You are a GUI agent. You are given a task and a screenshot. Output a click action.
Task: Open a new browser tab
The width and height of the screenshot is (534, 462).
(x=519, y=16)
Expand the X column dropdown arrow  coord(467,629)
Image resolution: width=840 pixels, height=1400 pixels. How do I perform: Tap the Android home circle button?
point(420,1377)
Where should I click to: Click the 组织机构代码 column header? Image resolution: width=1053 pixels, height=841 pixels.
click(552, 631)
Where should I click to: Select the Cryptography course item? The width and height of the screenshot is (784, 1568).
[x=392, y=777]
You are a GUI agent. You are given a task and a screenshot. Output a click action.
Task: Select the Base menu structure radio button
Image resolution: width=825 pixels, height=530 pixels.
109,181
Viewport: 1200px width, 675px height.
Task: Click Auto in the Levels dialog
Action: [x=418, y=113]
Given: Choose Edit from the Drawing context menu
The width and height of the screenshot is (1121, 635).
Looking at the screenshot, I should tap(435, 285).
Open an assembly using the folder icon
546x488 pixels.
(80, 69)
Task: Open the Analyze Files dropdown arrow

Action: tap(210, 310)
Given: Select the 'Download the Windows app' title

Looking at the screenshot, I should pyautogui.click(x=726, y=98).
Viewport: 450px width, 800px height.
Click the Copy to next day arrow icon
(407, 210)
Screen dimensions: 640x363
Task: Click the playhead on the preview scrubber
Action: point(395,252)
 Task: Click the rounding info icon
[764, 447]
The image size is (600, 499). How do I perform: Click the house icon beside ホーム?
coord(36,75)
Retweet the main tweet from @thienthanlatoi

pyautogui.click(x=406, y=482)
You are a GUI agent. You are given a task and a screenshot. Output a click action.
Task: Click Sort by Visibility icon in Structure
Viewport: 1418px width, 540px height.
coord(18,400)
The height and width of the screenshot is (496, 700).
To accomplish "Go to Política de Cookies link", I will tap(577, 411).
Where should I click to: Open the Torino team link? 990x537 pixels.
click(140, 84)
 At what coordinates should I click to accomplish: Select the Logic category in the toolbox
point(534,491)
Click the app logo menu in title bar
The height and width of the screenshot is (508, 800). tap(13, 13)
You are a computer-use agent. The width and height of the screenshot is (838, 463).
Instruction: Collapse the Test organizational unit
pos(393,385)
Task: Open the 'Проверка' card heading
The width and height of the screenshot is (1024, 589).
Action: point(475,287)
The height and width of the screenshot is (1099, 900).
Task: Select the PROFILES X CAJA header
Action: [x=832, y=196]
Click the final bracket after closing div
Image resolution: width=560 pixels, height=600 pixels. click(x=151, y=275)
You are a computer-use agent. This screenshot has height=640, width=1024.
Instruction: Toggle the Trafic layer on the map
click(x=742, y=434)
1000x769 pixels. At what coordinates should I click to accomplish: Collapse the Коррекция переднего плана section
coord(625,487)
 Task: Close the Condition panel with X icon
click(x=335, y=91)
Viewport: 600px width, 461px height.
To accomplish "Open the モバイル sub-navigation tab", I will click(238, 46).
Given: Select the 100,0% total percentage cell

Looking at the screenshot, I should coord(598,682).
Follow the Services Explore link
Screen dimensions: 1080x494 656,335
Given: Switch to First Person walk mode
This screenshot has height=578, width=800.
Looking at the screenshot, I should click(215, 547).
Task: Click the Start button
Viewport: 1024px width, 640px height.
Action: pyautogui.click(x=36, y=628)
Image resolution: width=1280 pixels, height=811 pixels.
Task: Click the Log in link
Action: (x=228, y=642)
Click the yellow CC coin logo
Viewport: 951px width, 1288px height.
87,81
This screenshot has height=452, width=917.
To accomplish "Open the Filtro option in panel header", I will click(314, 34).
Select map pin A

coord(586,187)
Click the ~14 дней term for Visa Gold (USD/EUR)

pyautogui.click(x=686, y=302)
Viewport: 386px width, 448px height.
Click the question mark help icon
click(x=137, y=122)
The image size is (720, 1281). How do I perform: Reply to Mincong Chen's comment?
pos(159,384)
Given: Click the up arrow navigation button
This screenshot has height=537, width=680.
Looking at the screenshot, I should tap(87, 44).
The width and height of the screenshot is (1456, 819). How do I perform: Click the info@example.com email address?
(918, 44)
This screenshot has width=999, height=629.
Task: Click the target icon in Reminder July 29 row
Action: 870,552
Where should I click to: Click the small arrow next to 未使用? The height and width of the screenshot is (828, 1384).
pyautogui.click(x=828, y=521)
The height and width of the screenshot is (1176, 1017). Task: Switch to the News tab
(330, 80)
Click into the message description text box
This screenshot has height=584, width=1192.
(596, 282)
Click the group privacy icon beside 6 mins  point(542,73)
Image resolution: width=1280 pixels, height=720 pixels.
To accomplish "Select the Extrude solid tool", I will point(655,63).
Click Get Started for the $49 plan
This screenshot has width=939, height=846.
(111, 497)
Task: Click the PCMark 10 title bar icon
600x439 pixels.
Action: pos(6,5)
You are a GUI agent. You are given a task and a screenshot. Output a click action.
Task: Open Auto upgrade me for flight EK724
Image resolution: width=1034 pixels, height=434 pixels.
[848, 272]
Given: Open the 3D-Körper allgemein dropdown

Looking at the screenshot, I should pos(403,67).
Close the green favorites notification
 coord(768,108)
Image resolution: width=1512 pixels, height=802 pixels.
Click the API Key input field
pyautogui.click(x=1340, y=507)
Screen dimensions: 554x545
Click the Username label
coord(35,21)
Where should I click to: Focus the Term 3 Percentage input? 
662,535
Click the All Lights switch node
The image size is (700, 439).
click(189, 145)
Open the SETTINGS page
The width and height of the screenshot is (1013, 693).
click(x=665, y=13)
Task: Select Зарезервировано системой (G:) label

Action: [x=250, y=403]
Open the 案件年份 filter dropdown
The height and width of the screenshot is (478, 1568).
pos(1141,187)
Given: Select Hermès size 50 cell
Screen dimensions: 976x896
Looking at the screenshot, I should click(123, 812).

■ **What to do**: Print out all the entries precisely as written.

■ **Task response**:
You are a GUI agent. You are given a task and a screenshot. Output a click action.
Task: Open a new browser tab
The width and height of the screenshot is (534, 462).
(x=519, y=16)
Expand the X column dropdown arrow  coord(467,629)
Image resolution: width=840 pixels, height=1400 pixels. How do I perform: Tap the Android home circle button?
point(420,1377)
Where should I click to: Click the 组织机构代码 column header? Image resolution: width=1053 pixels, height=841 pixels.
click(552, 631)
Where should I click to: Select the Cryptography course item? The width and height of the screenshot is (784, 1568).
[x=392, y=777]
You are a GUI agent. You are given a task and a screenshot. Output a click action.
Task: Select the Base menu structure radio button
Image resolution: width=825 pixels, height=530 pixels.
109,181
Viewport: 1200px width, 675px height.
Task: Click Auto in the Levels dialog
Action: [x=418, y=113]
Given: Choose Edit from the Drawing context menu
The width and height of the screenshot is (1121, 635).
Looking at the screenshot, I should tap(435, 285).
Open an assembly using the folder icon
546x488 pixels.
(80, 69)
Task: Open the Analyze Files dropdown arrow

Action: tap(210, 310)
Given: Select the 'Download the Windows app' title

Looking at the screenshot, I should pyautogui.click(x=726, y=98).
Viewport: 450px width, 800px height.
Click the Copy to next day arrow icon
(407, 210)
Screen dimensions: 640x363
Task: Click the playhead on the preview scrubber
Action: point(395,252)
 Task: Click the rounding info icon
[764, 447]
The image size is (600, 499). How do I perform: Click the house icon beside ホーム?
coord(36,75)
Retweet the main tweet from @thienthanlatoi

pyautogui.click(x=406, y=482)
You are a GUI agent. You are given a task and a screenshot. Output a click action.
Task: Click Sort by Visibility icon in Structure
Viewport: 1418px width, 540px height.
coord(18,400)
The height and width of the screenshot is (496, 700).
To accomplish "Go to Política de Cookies link", I will tap(577, 411).
Where should I click to: Open the Torino team link? 990x537 pixels.
click(140, 84)
 At what coordinates should I click to accomplish: Select the Logic category in the toolbox
point(534,491)
Click the app logo menu in title bar
The height and width of the screenshot is (508, 800). tap(13, 13)
You are a computer-use agent. The width and height of the screenshot is (838, 463).
Instruction: Collapse the Test organizational unit
pos(393,385)
Task: Open the 'Проверка' card heading
The width and height of the screenshot is (1024, 589).
Action: point(475,287)
The height and width of the screenshot is (1099, 900).
Task: Select the PROFILES X CAJA header
Action: [x=832, y=196]
Click the final bracket after closing div
Image resolution: width=560 pixels, height=600 pixels. click(x=151, y=275)
You are a computer-use agent. This screenshot has height=640, width=1024.
Instruction: Toggle the Trafic layer on the map
click(x=742, y=434)
1000x769 pixels. At what coordinates should I click to accomplish: Collapse the Коррекция переднего плана section
coord(625,487)
 Task: Close the Condition panel with X icon
click(x=335, y=91)
Viewport: 600px width, 461px height.
To accomplish "Open the モバイル sub-navigation tab", I will click(238, 46).
Given: Select the 100,0% total percentage cell

Looking at the screenshot, I should coord(598,682).
Follow the Services Explore link
Screen dimensions: 1080x494 656,335
Given: Switch to First Person walk mode
This screenshot has height=578, width=800.
Looking at the screenshot, I should click(215, 547).
Task: Click the Start button
Viewport: 1024px width, 640px height.
Action: pyautogui.click(x=36, y=628)
Image resolution: width=1280 pixels, height=811 pixels.
Task: Click the Log in link
Action: (x=228, y=642)
Click the yellow CC coin logo
Viewport: 951px width, 1288px height.
87,81
This screenshot has height=452, width=917.
To accomplish "Open the Filtro option in panel header", I will click(314, 34).
Select map pin A

coord(586,187)
Click the ~14 дней term for Visa Gold (USD/EUR)

pyautogui.click(x=686, y=302)
Viewport: 386px width, 448px height.
Click the question mark help icon
click(x=137, y=122)
The image size is (720, 1281). How do I perform: Reply to Mincong Chen's comment?
pos(159,384)
Given: Click the up arrow navigation button
This screenshot has height=537, width=680.
Looking at the screenshot, I should tap(87, 44).
The width and height of the screenshot is (1456, 819). How do I perform: Click the info@example.com email address?
(918, 44)
This screenshot has width=999, height=629.
Task: Click the target icon in Reminder July 29 row
Action: 870,552
Where should I click to: Click the small arrow next to 未使用? The height and width of the screenshot is (828, 1384).
pyautogui.click(x=828, y=521)
The height and width of the screenshot is (1176, 1017). Task: Switch to the News tab
(330, 80)
Click into the message description text box
This screenshot has height=584, width=1192.
(596, 282)
Click the group privacy icon beside 6 mins  point(542,73)
Image resolution: width=1280 pixels, height=720 pixels.
To accomplish "Select the Extrude solid tool", I will point(655,63).
Click Get Started for the $49 plan
This screenshot has width=939, height=846.
(111, 497)
Task: Click the PCMark 10 title bar icon
600x439 pixels.
Action: pos(6,5)
You are a GUI agent. You are given a task and a screenshot. Output a click action.
Task: Open Auto upgrade me for flight EK724
Image resolution: width=1034 pixels, height=434 pixels.
[848, 272]
Given: Open the 3D-Körper allgemein dropdown

Looking at the screenshot, I should pos(403,67).
Close the green favorites notification
 coord(768,108)
Image resolution: width=1512 pixels, height=802 pixels.
Click the API Key input field
pyautogui.click(x=1340, y=507)
Screen dimensions: 554x545
Click the Username label
coord(35,21)
Where should I click to: Focus the Term 3 Percentage input? 
662,535
Click the All Lights switch node
The image size is (700, 439).
click(189, 145)
Open the SETTINGS page
The width and height of the screenshot is (1013, 693).
click(x=665, y=13)
Task: Select Зарезервировано системой (G:) label

Action: [x=250, y=403]
Open the 案件年份 filter dropdown
The height and width of the screenshot is (478, 1568).
pos(1141,187)
Given: Select Hermès size 50 cell
Screen dimensions: 976x896
Looking at the screenshot, I should click(123, 812).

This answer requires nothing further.